The concept behind LAVA’s green futuristic city has been revealed by the director of LAVA Chris Bosse: “Skylines across the world look the same—usually a couple of iconic towers in the center surrounded by lots of lesser quality buildings, which all resemble each other,” said Chris Bosse. “Here we have designed an inverse city skyline where the icon of the city is a public space, not an object/building. Our central space is a Rainforest Valley and demonstrates the equation: PEOPLE = CITY. From an object to a place.” The concept is clearly reflected in the rendered images of the city released by LAVA, where the five-fingered Rainforest Valley can be seen in the center of the city, surrounded by a waterfall which is to be filled by rainwater. The five fingers represent the Five Elements of Chinese Taoism: wood, fire, earth, metal, and water, as well as LAVA’s five pillars of sustainability: economic, environmental, social, cultural, and equity. According to the designers, the valley is “a visual reminder of the city as a three-dimensional ecosystem.” The Valley is surrounded by buildings that lower in height the closer they get to the center, and they are mostly covered by roof gardens. Among those buildings is a landmark tower with flexible floor plans which include serviced apartments, hotels, and commercial zones.

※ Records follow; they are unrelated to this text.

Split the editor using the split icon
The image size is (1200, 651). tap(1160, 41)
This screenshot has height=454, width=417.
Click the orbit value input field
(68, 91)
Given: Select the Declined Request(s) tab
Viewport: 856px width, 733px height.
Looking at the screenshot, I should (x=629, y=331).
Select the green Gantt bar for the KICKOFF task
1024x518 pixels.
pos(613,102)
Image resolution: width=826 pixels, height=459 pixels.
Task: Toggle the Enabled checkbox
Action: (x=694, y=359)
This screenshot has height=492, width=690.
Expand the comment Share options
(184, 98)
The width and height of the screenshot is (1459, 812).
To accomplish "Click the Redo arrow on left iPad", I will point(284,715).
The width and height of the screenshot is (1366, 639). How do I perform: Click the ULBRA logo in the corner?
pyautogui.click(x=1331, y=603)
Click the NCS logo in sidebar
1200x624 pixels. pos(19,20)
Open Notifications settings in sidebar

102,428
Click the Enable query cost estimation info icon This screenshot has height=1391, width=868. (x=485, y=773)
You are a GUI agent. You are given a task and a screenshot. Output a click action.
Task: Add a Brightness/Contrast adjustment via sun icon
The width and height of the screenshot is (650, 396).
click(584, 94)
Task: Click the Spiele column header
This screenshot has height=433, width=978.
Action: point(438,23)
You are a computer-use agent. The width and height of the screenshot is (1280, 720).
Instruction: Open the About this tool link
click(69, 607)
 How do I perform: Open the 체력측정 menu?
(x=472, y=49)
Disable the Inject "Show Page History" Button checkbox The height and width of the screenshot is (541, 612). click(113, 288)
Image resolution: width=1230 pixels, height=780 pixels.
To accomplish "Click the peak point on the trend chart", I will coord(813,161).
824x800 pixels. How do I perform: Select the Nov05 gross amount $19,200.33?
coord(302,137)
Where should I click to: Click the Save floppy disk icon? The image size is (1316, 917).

The city follows a pedestrian-friendly “Layered-City” concept, where the pedestrian walkways, railways, and motor vehicle roads are separated, with the motor vehicle roads being underground, the pedestrian walkways on the ground, and the railways above them. The city is also designed to operate in a closed-loop system which employs recycling and outflow reduction techniques. Renewable resources shall be used for energy generation and local materials for building construction.